Sam was a breath of fresh air. He was brilliant and we won the league. He was just becoming interested in sports psychology when he joined us and he was so innovative... He certainly didn’t do it for the money; he earned a pittance, I think under £200 a week as player-manager... We had some fun and he liked a few pints after the game but, when it came to preparation, he was very, very professional – much more professional than any manager I’d ever come across.
Arriving at the Showgrounds at the beginning of the 1994-95 season, Sanchez inherited Willie McStay's newly promoted, cup winning team. It was a difficult hand to be dealt.
After starting brightly, the side finished eight in the League. Sanchez was successful in ensuring their safety but the season tailed off near the end.
Here, accompanied by some diddly-aye music, Richard Keys lands in the West of Ireland to catch a butchers at 'wot the 'ell' Lawrie was doin' with himself at that time. Footage from the early days of the Sky Sports revolution.
Another former Premier League manager, Adams was appointed as manager/troubleshooter at Sligo Rovers halfway through their tough 2015 season. He successfully guided them to safety before returning to England before family reasons.
Cork Celtic owe their only ever League title to the power of the Jehovah.

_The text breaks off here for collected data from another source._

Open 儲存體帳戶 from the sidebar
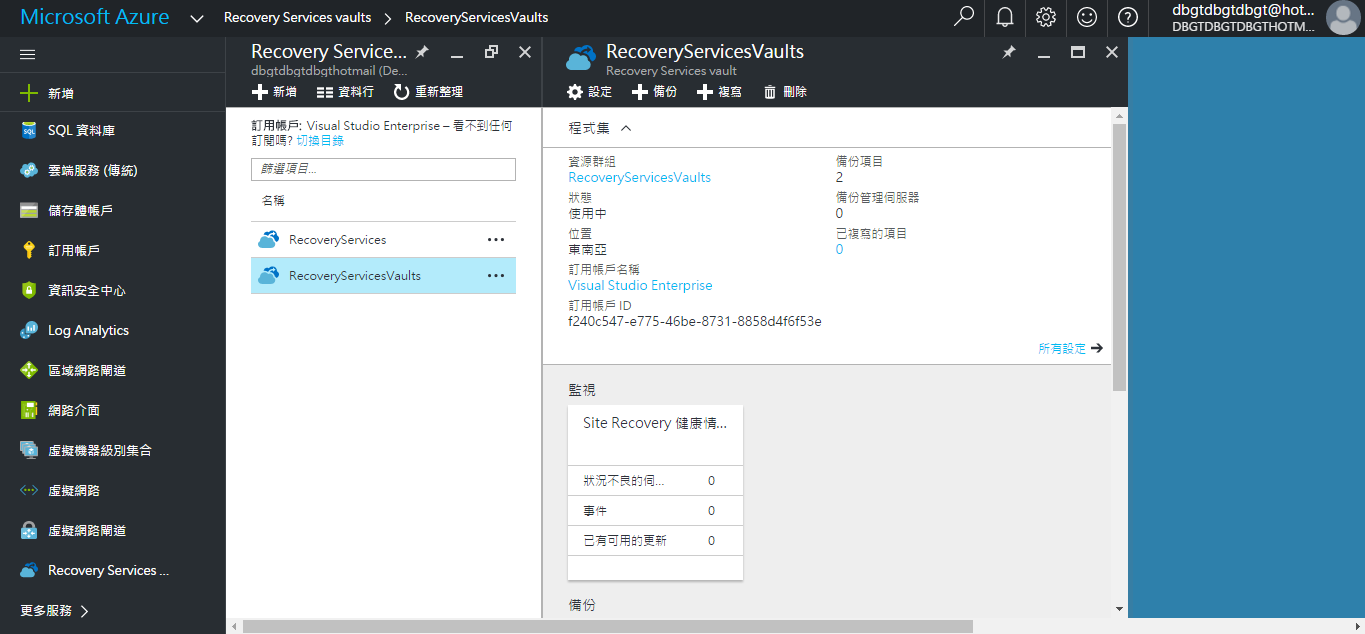This screenshot has width=1365, height=634. (x=77, y=209)
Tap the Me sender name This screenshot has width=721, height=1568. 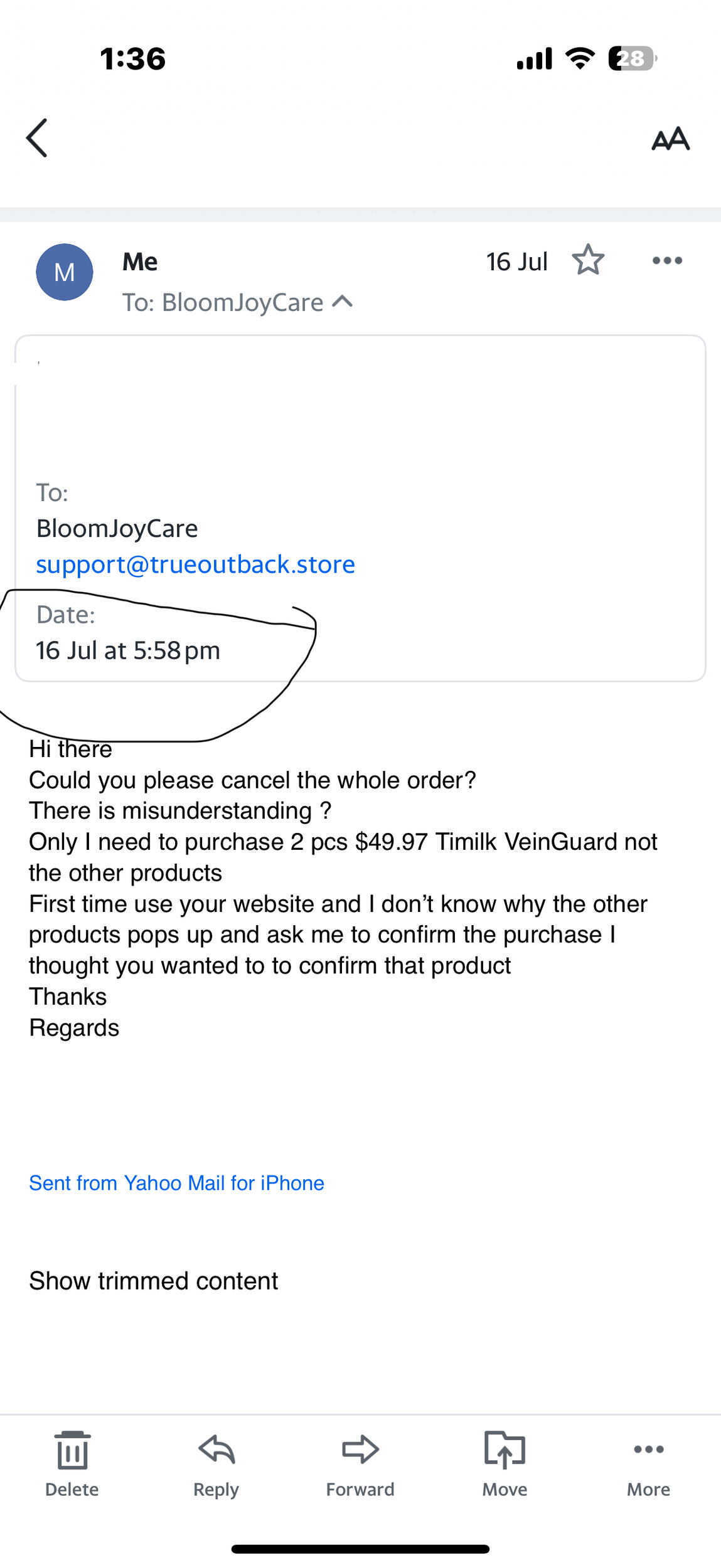coord(140,262)
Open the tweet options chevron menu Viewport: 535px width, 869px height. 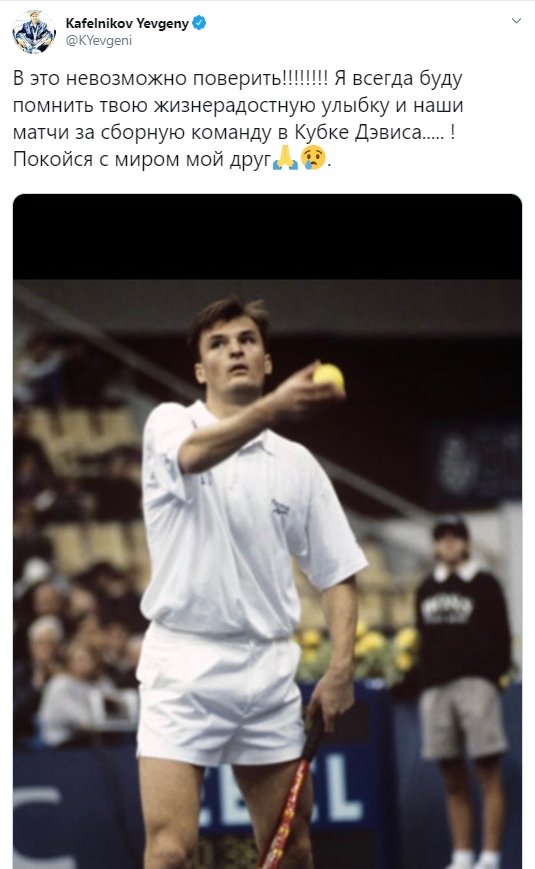pyautogui.click(x=516, y=21)

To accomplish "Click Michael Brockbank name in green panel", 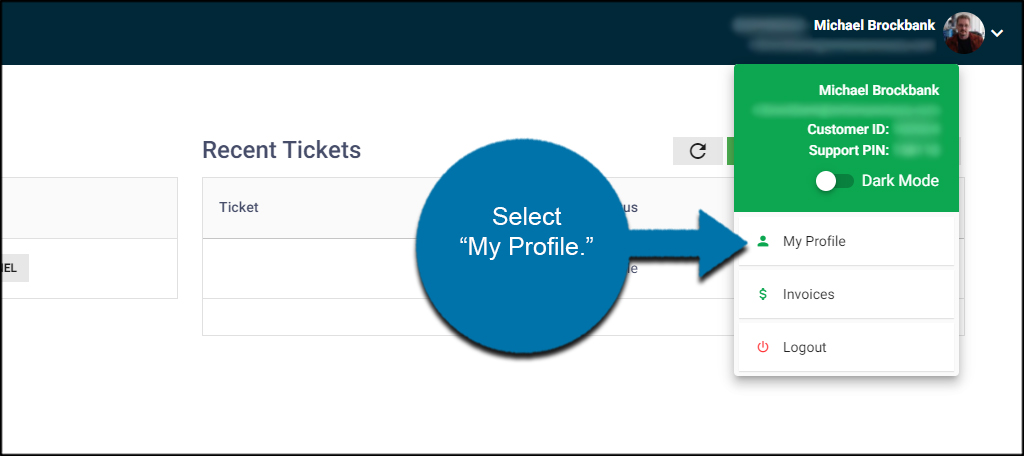I will pos(879,90).
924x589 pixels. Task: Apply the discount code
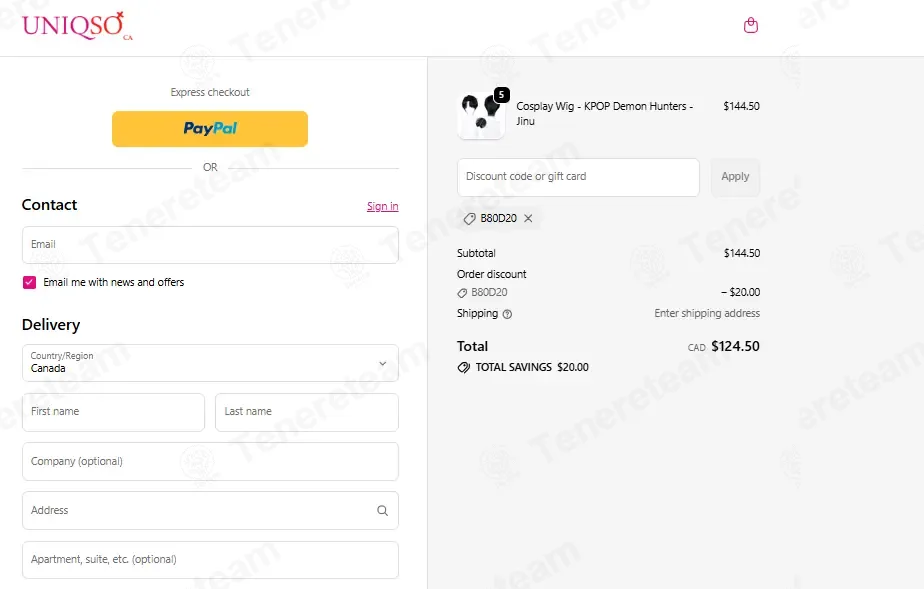tap(735, 177)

Chelsea's record goalscorer until he passed out by Frank Lampard two years ago, Bobby Tambling scored 164 goals for the club between 1964 and 1970. Thereafter, he transferred to Crystal Palace where the goals largely dried up.
In 1973, he abruptly decamped to Cork in Ireland with the aim of missionary work as a Jehovah's witness. The Bionic Bohs inform us that around the same time Wolves striker Peter Knowles also succumbed to the power of the religion leading the PFA to issue a warning.

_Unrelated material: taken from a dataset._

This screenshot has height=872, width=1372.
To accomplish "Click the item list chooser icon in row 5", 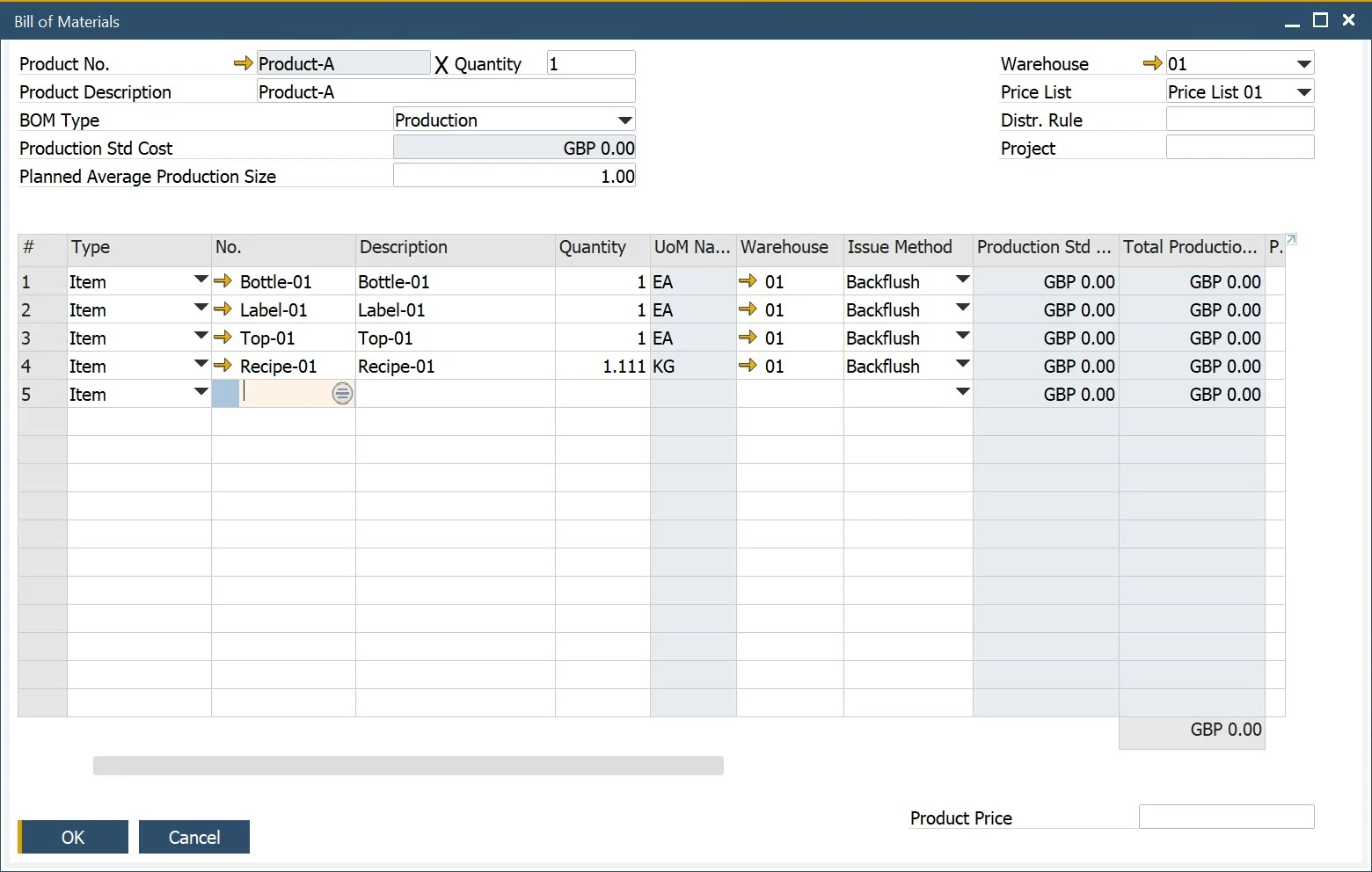I will (342, 394).
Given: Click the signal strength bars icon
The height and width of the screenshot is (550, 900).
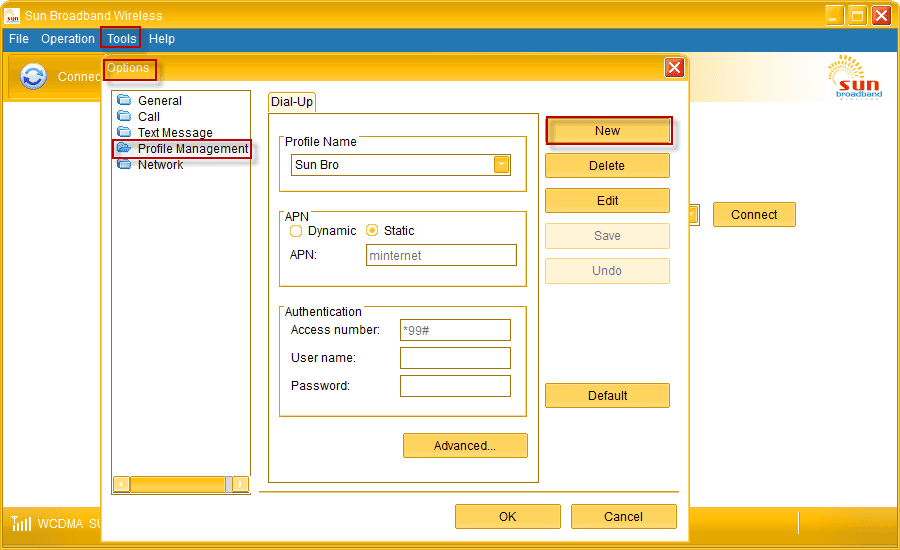Looking at the screenshot, I should click(x=21, y=523).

Tambling and Alfie Hale formed a sumptuous partnership at Cork Celtic and the team won their only League title in 1973-74.
Tambling subsequently played for Waterford United and Shamrock Rovers before moving into management in the 1980s. He was the first manager of Cork City in the League in Ireland.
Sligo's preference for foreign managers was even more pronounced in the 1990s than it is now. After Lawrie Sanchez moved along, Steve Cotterill was appointed in 1995. He led them to third spot in the League and a League Cup final defeat.
He quit abruptly a couple just over a month into the 1996-97 season.
Lawrie Sanchez's predecessor. McStay was a fitful presence in the Celtic team of the early and mid 1980s. He won two Scottish Leagues as a player in 1982 and 1986.
McStay was appointed player-manager early in the 1992-93 season after Dermot Keely's resignation. He was unable to prevent relegation but retained his job. Fortunately, too.
The 1993-94 season was a different matter entirely. Sligo won promotion at the first attempt and then stunned Derry City 1-0 in the FAI Cup Final.
A Nottingham Forest defender during the late Brian Clough era, Laws won a couple of League Cups around that time (they were League Cup specialists in the late 80s).
He has spent most of his managerial career with mid-ranking teams in the lower divisions but did get a brief shot at Premier League management in 2010. It did not go swimmingly as he carried them from the relative security of mid-table to relegation in five months.
His short spell at Shamrock Rovers is difficult to adjudge. He took over in September 2012 following the sacking of Stephen Kenny. After two successive title wins, 2012 was a flat year for Rovers. Their form didn't improve in Laws' short reign but it was a small window. He departed at the end of the season.